We’re almost back on track. COVID, its impacts, and lifestyle changes have been the focus of our lives for the past 20 months or so. Economically, no country was spared from the COVID repercussions. All economic paths emulated that of the U.S., as seen in the blue line in the chart. But the economic end may be near.

The economy was growing at a pretty steady clip. Notice the unadulterated line leading up to the fourth quarter 2019 followed by the steep fall off. At the time, questions about the length of the economic travails leading to a depression was on people’s mind. The rebound occurred unexpectedly swift with no historical parallel. Fast forward to the third quarter 2021 to find expectations equaling estimates of a non-COVID economic world and forward projections surpassing the long-term trend.

The swift rebound was due to massive governmental fiscal and monetary support as well as the responsive private sector. Governments learned from the Credit Crisis that governmental support is often a needed medicine during difficult economic times. Interestingly, this is nothing new as this is basic Keynesian Economic theory. The often-ignored flipside is removing governmental support when the economy can stand on its own.

The economy has moved beyond the initial explosive rebound phase and into sustained growth. Hence, it seems to be a good time to remove the governmental crutches. On the fiscal side of the equation, different states have limited or removed enhanced unemployment assistance and other direct governmental support with national enhanced assistance concluding this week.

On the monetary side of the equation, the Federal Reserve is attempting to zero in on the optimal period to remove such support. This will come in two phases; 1) remove open market bond purchases and 2) raise interest rates. Removing massive monthly bond purchases must come first and slowly.
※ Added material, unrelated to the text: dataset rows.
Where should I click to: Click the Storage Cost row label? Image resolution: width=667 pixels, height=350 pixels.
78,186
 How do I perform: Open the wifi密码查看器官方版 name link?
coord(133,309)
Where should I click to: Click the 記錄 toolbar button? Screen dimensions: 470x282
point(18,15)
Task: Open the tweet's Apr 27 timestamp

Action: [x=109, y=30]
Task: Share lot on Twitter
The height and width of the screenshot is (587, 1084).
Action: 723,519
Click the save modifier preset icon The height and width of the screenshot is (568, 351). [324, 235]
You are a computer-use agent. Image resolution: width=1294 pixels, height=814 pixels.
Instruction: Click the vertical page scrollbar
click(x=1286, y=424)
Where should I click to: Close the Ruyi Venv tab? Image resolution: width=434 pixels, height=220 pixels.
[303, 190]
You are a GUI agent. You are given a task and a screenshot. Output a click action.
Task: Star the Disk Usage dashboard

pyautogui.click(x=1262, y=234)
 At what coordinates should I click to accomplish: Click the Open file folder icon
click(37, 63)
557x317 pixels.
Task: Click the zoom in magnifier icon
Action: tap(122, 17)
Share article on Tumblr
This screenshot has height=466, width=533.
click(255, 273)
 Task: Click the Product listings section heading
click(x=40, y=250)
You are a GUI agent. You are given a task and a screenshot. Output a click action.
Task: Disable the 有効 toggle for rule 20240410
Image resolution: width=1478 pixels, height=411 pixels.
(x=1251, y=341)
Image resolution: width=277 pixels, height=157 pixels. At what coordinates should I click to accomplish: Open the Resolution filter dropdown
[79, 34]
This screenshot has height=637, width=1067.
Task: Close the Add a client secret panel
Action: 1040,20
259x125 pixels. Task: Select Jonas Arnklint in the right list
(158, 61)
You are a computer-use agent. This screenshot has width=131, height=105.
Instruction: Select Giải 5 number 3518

Removing bond purchases is like weening an addict, it must be done slowly. Tapering bond purchases is expected to begin late this year with targeting raising rates late 2022.

The Congressional Budget Office (CBO) estimates were provided in their latest August release. There are a few important caveats with the Delta variant (or other COVID variants) being a wild card. Also, Congress is contemplating various spending packages which could impact forward projections. Although the stock market is not directly linked to the economy, there is a causal relationship. Stock prices, in aggregate, seem to have been trading above fundamentals, so a near-term healthy correction is still possible.